EU’s top court to hear high-stakes Irish Apple tax appeal in May

ECJ sets hearing date for May 23rd

The Court of Justice of the European Court has set May 23rd for a hearing of the European Commission’s appeal on the Apple tax case.  Photograph: Andy Wong/AP
The Court of Justice of the European Court has set May 23rd for a hearing of the European Commission’s appeal on the Apple tax case. Photograph: Andy Wong/AP

The European Union’s highest court is set to hold a hearing at the end of May on the European Commission’s last-ditch bid to make Apple pay the Republic more than €13 billion of taxes, which would pave way for a final ruling on the world’s biggest-ever antitrust case.

The Court of Justice of the European Union (ECJ) has set May 23rd for a hearing of the commission’s high-stakes appeal against a lower-court ruling almost three years ago that the tax was not owed. A spokesman for the Department of Finance confirmed that it has been notified of the date.

The commission, which began investigating Apple’s tax affairs in Ireland a decade ago, concluded in August 2016 that the maker of the iPhone and Mac computers owed the State €13.1 billion of alleged back taxes as a result of illegal state aid. Adding interest, it put the total bill at €14.3 billion. Apple and successive Irish governments have consistently said that the tax was not due.

The EU General Court ruled in July 2020 to quash the commission’s decision after hearing an appeal taken by Apple and Ireland, with the union’s second-highest court saying Brussels “did not succeed in showing to the requisite legal standard” that Apple received tax advantages from the Republic. The commission moved in September 2020 to appeal that ruling to the ECJ.

READ MORE

Paul Gallagher, SC, who retired as attorney general late last year after a second time in the role, will lead the Government’s response to the appeal. He was also the Irish legal lead at the General Court hearing in late 2019.

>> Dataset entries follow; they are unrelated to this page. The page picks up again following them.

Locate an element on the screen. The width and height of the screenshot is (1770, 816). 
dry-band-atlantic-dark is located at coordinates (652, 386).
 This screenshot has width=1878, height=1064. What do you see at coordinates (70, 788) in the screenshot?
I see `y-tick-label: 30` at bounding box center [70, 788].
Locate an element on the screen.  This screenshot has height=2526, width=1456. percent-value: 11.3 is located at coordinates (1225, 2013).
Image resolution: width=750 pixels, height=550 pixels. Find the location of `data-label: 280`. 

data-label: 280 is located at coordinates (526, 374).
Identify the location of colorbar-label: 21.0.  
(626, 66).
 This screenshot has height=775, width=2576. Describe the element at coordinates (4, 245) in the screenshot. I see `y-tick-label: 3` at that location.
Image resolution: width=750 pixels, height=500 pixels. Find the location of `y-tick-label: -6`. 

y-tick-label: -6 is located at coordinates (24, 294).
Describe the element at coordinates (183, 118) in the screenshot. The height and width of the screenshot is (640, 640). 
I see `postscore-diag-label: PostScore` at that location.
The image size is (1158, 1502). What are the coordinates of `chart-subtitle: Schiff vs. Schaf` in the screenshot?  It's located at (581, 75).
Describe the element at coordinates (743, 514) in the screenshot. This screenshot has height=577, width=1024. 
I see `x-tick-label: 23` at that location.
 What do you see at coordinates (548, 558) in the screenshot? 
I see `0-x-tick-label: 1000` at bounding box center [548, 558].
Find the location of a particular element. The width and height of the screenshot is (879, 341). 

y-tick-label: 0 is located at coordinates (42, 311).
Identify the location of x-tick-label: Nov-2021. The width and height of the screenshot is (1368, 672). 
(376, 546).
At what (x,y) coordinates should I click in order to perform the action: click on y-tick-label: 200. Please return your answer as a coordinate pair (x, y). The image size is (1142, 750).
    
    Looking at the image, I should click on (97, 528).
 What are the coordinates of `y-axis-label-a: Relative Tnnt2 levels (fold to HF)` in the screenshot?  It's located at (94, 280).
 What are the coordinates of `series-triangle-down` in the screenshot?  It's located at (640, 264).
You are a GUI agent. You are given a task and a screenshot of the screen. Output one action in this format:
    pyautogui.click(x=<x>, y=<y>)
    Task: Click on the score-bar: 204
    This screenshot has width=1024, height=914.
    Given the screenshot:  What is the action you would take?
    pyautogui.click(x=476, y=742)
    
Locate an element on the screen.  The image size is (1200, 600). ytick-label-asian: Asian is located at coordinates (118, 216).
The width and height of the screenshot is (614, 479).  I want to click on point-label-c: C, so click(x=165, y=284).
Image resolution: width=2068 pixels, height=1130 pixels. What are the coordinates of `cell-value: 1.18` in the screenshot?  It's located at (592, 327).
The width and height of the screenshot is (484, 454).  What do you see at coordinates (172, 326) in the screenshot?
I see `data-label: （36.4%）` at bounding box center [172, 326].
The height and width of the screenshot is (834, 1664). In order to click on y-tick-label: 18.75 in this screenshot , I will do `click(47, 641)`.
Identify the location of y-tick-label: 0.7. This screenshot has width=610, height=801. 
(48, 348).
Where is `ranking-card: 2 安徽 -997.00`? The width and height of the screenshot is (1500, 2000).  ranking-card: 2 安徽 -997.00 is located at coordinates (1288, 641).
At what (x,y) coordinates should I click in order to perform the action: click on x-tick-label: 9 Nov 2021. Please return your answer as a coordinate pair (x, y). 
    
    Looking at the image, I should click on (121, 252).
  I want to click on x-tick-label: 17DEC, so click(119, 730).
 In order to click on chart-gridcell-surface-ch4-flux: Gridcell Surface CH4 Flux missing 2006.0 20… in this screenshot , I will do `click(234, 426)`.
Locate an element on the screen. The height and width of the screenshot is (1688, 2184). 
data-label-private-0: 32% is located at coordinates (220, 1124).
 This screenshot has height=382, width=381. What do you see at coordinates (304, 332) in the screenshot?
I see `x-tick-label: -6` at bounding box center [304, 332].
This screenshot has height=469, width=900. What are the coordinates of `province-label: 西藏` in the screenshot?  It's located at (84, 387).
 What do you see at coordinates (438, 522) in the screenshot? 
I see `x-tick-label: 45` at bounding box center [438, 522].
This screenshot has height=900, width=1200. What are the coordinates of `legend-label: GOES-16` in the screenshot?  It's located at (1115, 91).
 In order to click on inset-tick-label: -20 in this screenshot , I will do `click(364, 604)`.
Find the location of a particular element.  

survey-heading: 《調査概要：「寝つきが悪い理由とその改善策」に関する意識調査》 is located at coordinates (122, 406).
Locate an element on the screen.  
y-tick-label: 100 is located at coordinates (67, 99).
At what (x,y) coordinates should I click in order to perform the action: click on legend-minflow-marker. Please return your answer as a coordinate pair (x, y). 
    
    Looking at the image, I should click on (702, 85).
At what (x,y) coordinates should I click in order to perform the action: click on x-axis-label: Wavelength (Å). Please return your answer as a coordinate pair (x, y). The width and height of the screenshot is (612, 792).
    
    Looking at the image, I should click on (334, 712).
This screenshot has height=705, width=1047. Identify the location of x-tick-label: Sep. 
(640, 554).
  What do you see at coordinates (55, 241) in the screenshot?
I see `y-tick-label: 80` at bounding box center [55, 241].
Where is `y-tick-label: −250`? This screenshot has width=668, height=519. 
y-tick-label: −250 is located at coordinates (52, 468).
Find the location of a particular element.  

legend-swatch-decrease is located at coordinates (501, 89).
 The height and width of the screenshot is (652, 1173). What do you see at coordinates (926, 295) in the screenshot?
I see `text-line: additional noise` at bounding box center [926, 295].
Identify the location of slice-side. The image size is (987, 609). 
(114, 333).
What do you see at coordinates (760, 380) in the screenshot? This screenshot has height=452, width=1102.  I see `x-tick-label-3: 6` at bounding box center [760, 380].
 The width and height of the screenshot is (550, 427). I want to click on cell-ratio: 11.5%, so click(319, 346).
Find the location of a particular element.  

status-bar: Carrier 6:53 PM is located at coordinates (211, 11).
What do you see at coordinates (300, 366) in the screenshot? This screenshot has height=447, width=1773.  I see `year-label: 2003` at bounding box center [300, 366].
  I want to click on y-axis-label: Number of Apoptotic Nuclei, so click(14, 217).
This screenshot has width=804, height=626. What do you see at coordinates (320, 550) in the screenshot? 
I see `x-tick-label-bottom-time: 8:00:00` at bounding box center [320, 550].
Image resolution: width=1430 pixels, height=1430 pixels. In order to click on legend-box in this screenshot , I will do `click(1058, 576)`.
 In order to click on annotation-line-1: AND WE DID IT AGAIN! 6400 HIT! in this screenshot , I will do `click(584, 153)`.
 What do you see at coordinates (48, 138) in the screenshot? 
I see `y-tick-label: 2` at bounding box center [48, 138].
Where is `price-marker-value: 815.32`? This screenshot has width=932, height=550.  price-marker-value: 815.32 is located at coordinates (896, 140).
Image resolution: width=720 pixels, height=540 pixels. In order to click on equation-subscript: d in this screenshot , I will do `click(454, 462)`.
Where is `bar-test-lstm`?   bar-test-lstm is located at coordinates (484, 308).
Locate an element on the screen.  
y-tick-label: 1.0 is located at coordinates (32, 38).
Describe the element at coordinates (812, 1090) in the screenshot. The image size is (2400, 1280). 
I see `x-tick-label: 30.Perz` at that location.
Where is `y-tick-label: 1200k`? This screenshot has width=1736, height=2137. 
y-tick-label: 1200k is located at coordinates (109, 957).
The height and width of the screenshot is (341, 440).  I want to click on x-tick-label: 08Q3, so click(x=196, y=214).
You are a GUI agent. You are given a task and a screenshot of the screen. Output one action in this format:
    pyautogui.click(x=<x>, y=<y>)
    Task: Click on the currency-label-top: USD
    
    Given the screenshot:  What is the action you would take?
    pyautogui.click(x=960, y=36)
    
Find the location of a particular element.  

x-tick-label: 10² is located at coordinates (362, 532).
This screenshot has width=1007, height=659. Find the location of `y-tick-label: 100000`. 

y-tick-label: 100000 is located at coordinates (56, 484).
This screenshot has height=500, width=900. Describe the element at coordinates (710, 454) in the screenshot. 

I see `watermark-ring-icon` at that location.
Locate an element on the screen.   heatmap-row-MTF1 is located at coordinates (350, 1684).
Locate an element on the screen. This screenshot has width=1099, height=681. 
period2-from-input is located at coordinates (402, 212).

“One of the elements for a valid finding of state aid is that a state body must be shown to have granted a selective advantage to one or more companies – in other words, that Apple was singled out for preferential treatment,” said Marco Hickey, a partner with law firm LK Shields, where he heads up the practice’s EU, competition and regulated markets team. “The General Court held that selective advantage had not been established.”

Commission vice-president and competition chief Margrethe Vestager has had a series of legal setbacks in taking high-profile tax cases against large multinationals.

The ECJ moved last November to overturn a 2019 General Court ruling that the commission had been correct in ordering Fiat Chrysler four years earlier to pay Luxembourg €30 billion in back taxes.

In May 2021, the General Court overruled a commission finding that Luxembourg had granted €250 million of illegal tax benefits to Amazon. The commission subsequently appealed that decision to the ECJ.

An order by the commission in 2015 that coffee chain Starbucks pay the Netherlands up to €30 million of taxes was also quashed by the lower EU court in 2019. Ms Vestager’s officials decided against appealing that decision.

The commission has claimed in its Apple case appeal that the General Court made “several errors of law” in its 2020 ruling. The Department of Finance spokesman declined to comment on any elements of the State’s response pending the hearing in May.

Mr Hickey said that the Irish Government will have been encouraged by the outcome of the Fiat Chrysler case at the ECJ in November in particular.

“Ireland had joined the Fiat appeal as an intervener, presumably given the similarity of the issues raised in this and Ireland’s Apple case,” he noted.

In its 2016 finding the commission claimed two Irish tax rulings had, for more than two decades, artificially reduced Apple’s tax burden, which in 2014 was as low as 0.005 per cent.

The State set up an escrow account in 2018 to hold the €14.3 billion pending the final outcome of the case.

As of the end of 2021, the funds in the account had fallen to €13.6 billion. This was driven by Apple transferring €454 million from the account to pay tax elsewhere, as it is allowed to do under the terms of the escrow account.

The underlying value of investments in the fund, mainly made up of euro-zone government bonds, had also been hit from the time of its establishment by a pervasive negative rates environment that existed before the European Central Bank started to hike interest rates last year.